Site-Directed Mutagenesis of Large Biosynthetic Gene Clusters via Oligonucleotide Recombineering and CRISPR/Cas9 Targeting

Abstract

Genetic engineering of natural product biosynthetic gene clusters represents an attractive approach to access new and complex bioactive small molecules. However, due to the large number and size of some genes involved in specialized metabolism, notably those encoding modular polyketide synthase and nonribosomal peptide synthetase megaproteins, it remains difficult to introduce precise genetic mutations to probe domain activity or alter chemical product formation. Here, we report the development and validation of a robust method combining oligonucleotide recombineering and CRISPR/Cas9 targeting for rapid site-directed mutagenesis of cloned pathways, which can be directly transferred to a heterologous host for expression. We rapidly generated 12 point mutations and identified several important determinants of successful mutagenesis, including the protospacer/PAM sequence and presence of regions of local homology. Our approach may be broadly applicable for researchers interested in probing natural product biosynthesis or performing pathway engineering.

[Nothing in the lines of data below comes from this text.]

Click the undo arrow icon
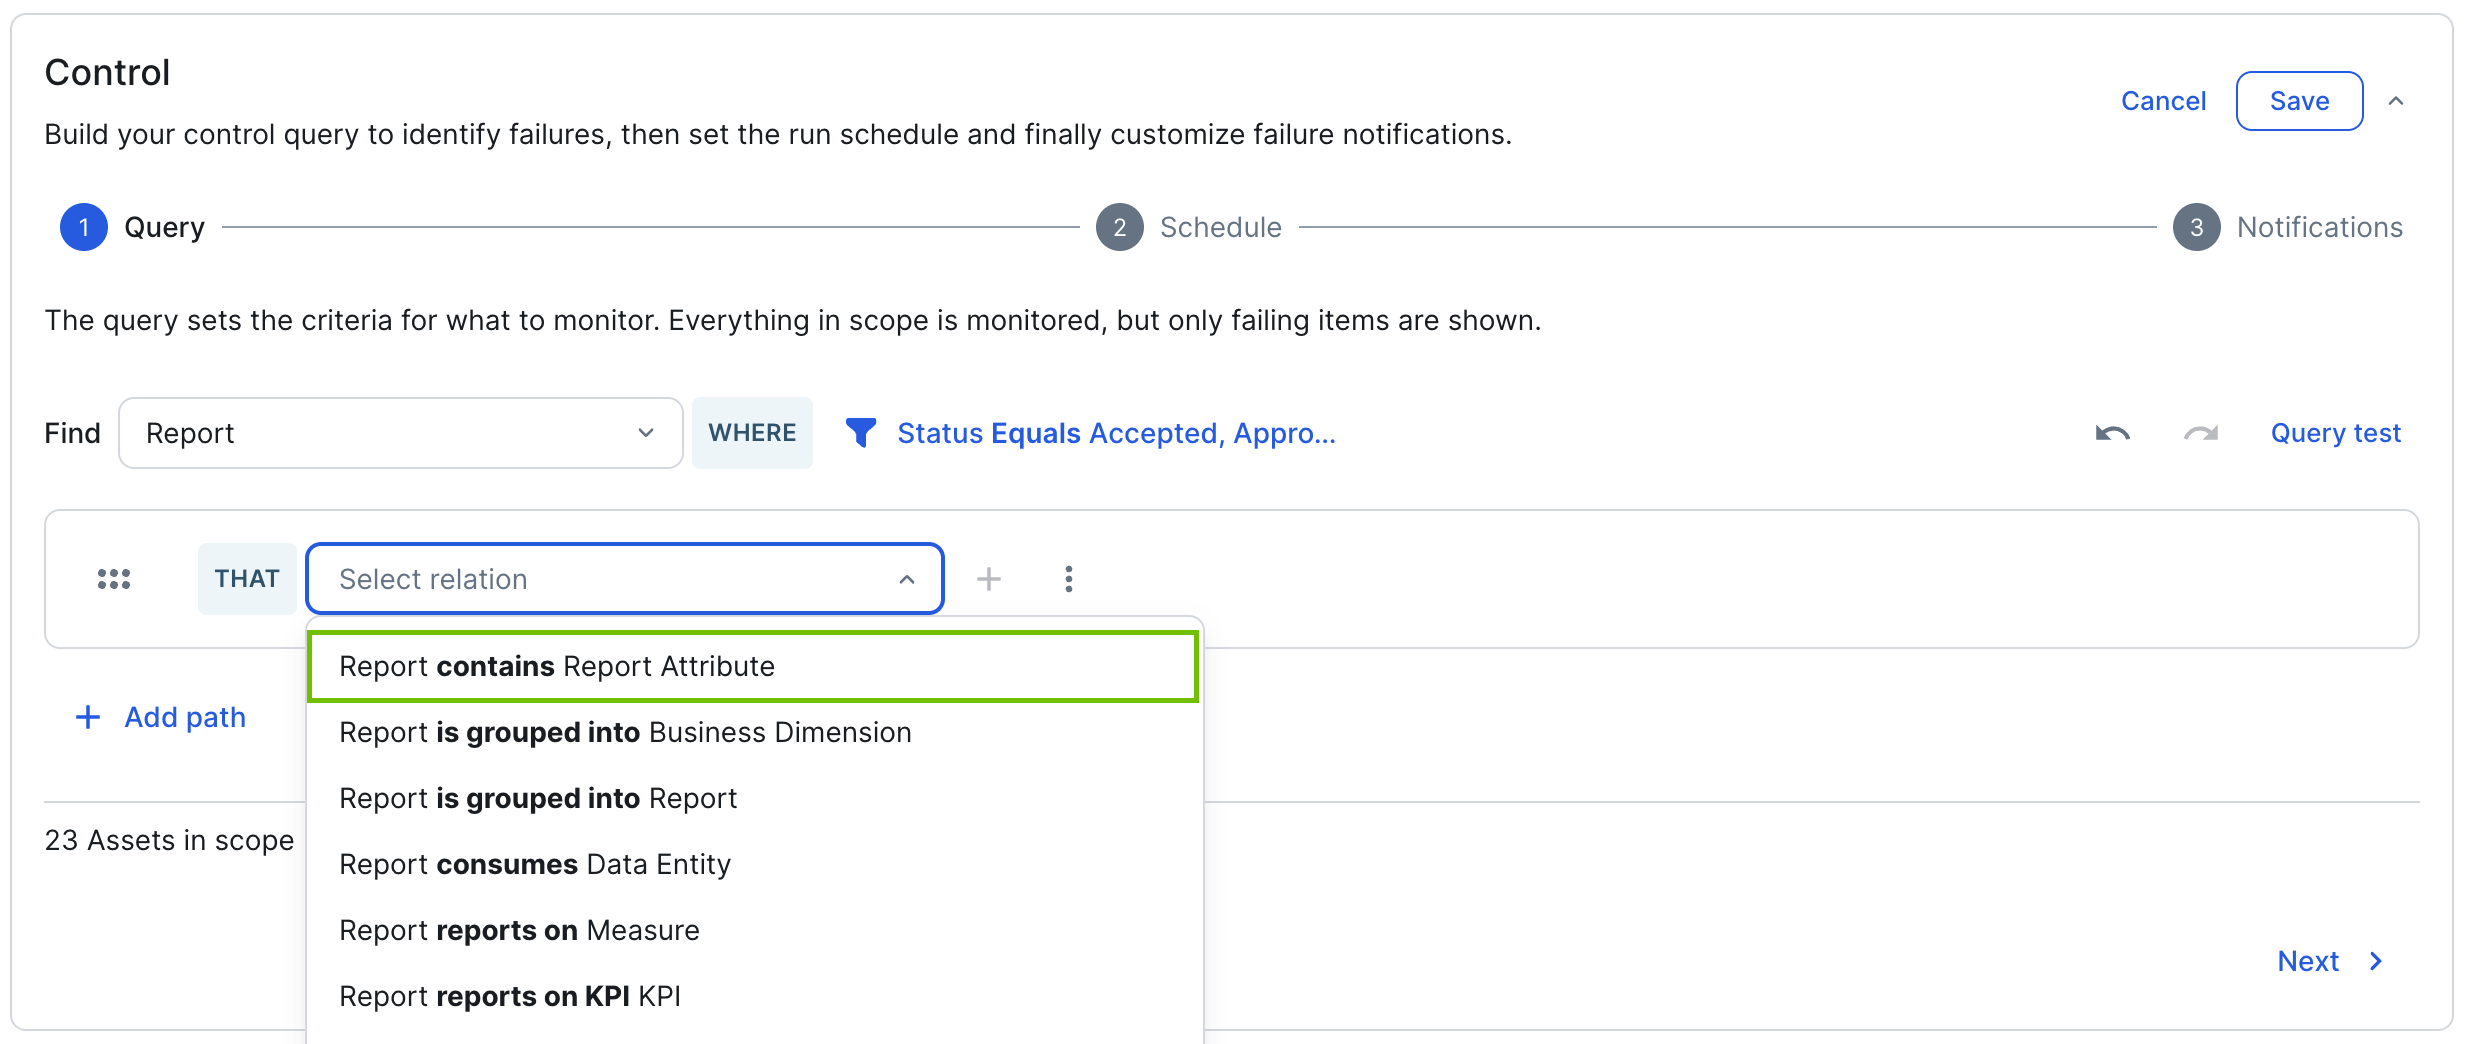 coord(2112,433)
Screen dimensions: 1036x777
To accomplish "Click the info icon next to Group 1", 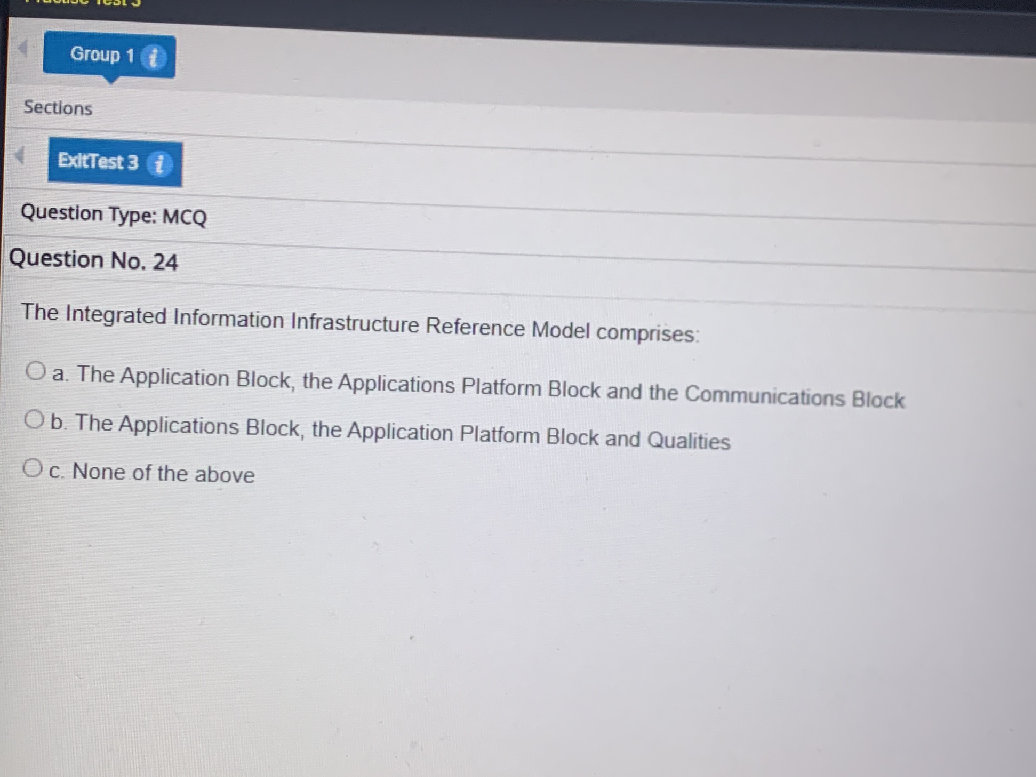I will click(152, 56).
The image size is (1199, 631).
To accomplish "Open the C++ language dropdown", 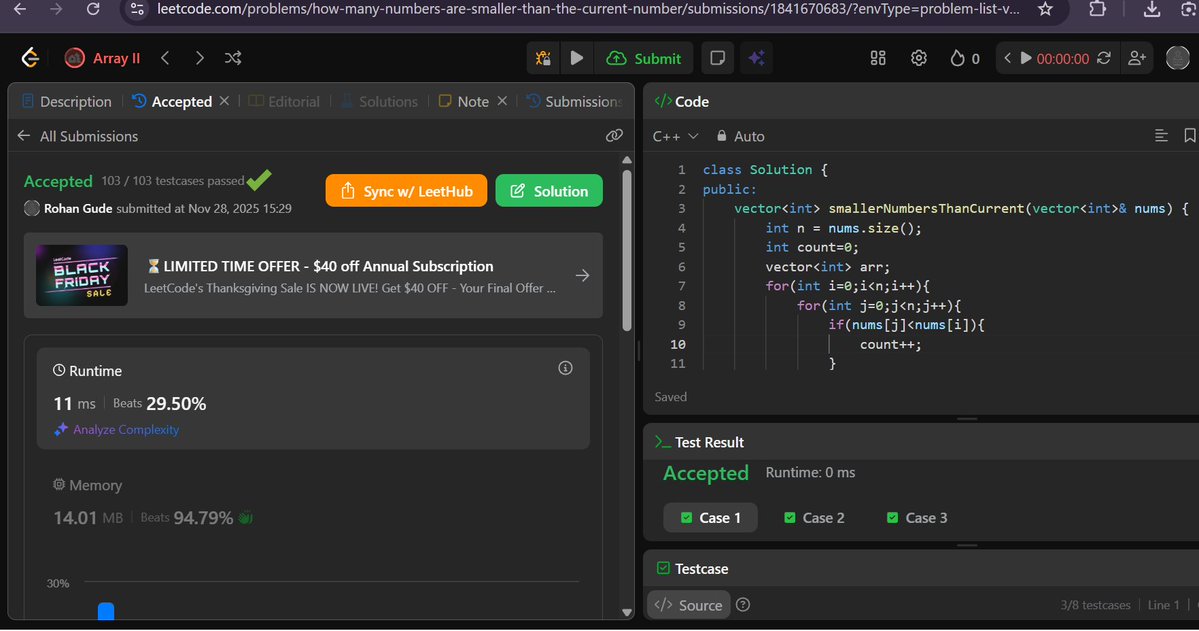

Keywords: CRISPR-Cas9; biosynthetic gene cluster; heterologous expression; natural product; recombineering; site-directed mutagenesis.

Figure 1.

Oligonucleotide recombineering and CRISPR/Cas9 targeting for site-directed mutagenesis of the violacein BGC. (A) Sequences of vioX and vio. Base changes in vio (red bold) restore the vioB start codon (starred) and eliminate the PAM (highlighted turquoise) associated with the protospacer (highlighted yellow) in vioX. (B) Workflow for site-directed mutagenesis. pJZ002::vioX, which contains the spacer highlighted in A, and vio_F, a 70 nt oligo that restores the vio sequence, were cointroduced to E. coli HME68/pCB-P_blavioX by electroporation following induction of recombination and plated on different antibiotics for selection. Bla, ampicillin resistance gene; neo, kanamycin resistance gene; chl^R, chloramphenicol resistant. (C) Plate images. E. coli HME68/pCB-P_blavioX was transformed with vio_F and pJZ002 (empty vector control) or pJZ002::vioX and plated on kanamycin (kan^R) following 1000-fold dilution (10^–3) or kanamycin and ampicillin (kan^R + amp^R). Purple clones indicate production of the pigmented bis-indole violacein and thus harbor successfully mutated constructs. Faint purple clones on kanamycin only plates are pointed out with arrows. Bottom right panel shows highly efficient mutagenesis when CRISPR/Cas9 targeting is combined with oligo recombineering.

Figure 2.

Site-directed mutagenesis of ttc (A) and ttm (B). (A) Position of mutations in ttcA–C (~25.5 kb), with corresponding enzyme module, DNA and oligo sequences, and number of correct versus sequenced clones specified in chart. Protospacer and PAM sequences used for CRISPR/Cas9 targeting are highlighted in yellow and turquoise, respectively, in wild-type DNA sequence, which shows only mutated nucleotides. Full sequence of 70 nt oligo with mutations in red bold is displayed below. (B) Position of mutations in ttmA−B (~19.1 kb), with details specified in chart. *Sequencing data for experiments in which at least 1 correct clone was recovered is provided in Figure S4. **Sequencing data for chimeric T₄ modules generated through T_4a and T_4b targeting are provided in Figure S5.